In questi giorni di “stop forzato” a causa dell’emergenza sanitaria in corso dovuta al covid-19 allenarsi con regolarità è difficile ma non impossibile. Tanti runner stanno trovando delle alternative smart all’allenamento tradizionale outdoor, fra cui l’utilizzo di attrezzi o di macchine come il tapis roulant. Non tutti, però, hanno la fortuna di possederlo o la disponibilità economica per poterlo acquistare. Come fare allora per non rinunciare ugualmente all’allenamento, mantenere alto l’umore e magari scongiurare l’aumento di peso dato da questa imprevista sedentarietà? Una soluzione economica e molto semplice è la corsa sul posto. Scettici? Prima di storcere il naso, vediamo insieme come praticarla.

Come iniziare

La corsa sul posto è senza dubbio sottovalutata, se non addirittura snobbata da molti sportivi.

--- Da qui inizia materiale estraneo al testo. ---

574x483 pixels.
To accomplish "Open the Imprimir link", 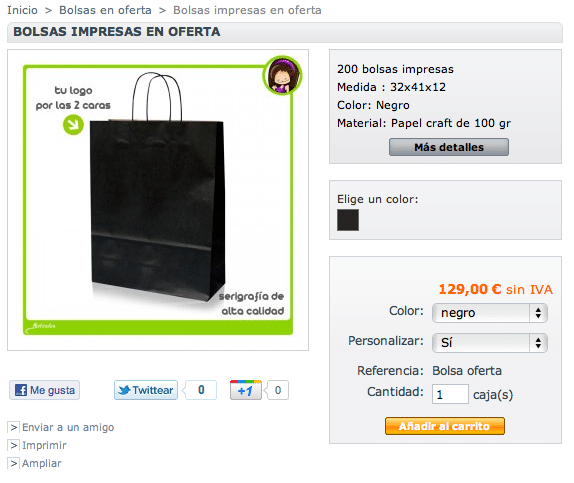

Eppure, in questi tempi, può rappresentare una valida alternativa alla corsa outdoor classica per aiutarci a liberare endorfine e stare bene. Ma come iniziare? Anzitutto indossiamo la nostra tenuta abituale da running, come se dovessimo uscire per il nostro consueto allenamento su strada. Si tratta di un “rituale” che aiuta a motivarci e mantenerci carichi! Una volta pronti, scegliamo l’angolo della casa più adatto alla nostra attività fisica: se si ha la fortuna di avere una terrazza, un’ampia veranda o un cortile meglio ancora, poiché potrete beneficiare anche degli effetti positivi della vitamina D dati dal sole. E ora? Dopo 5 minuti di riscaldamento, importante per preparare i muscoli allo sforzo fisico, si può entrare nel vivo dell’allenamento.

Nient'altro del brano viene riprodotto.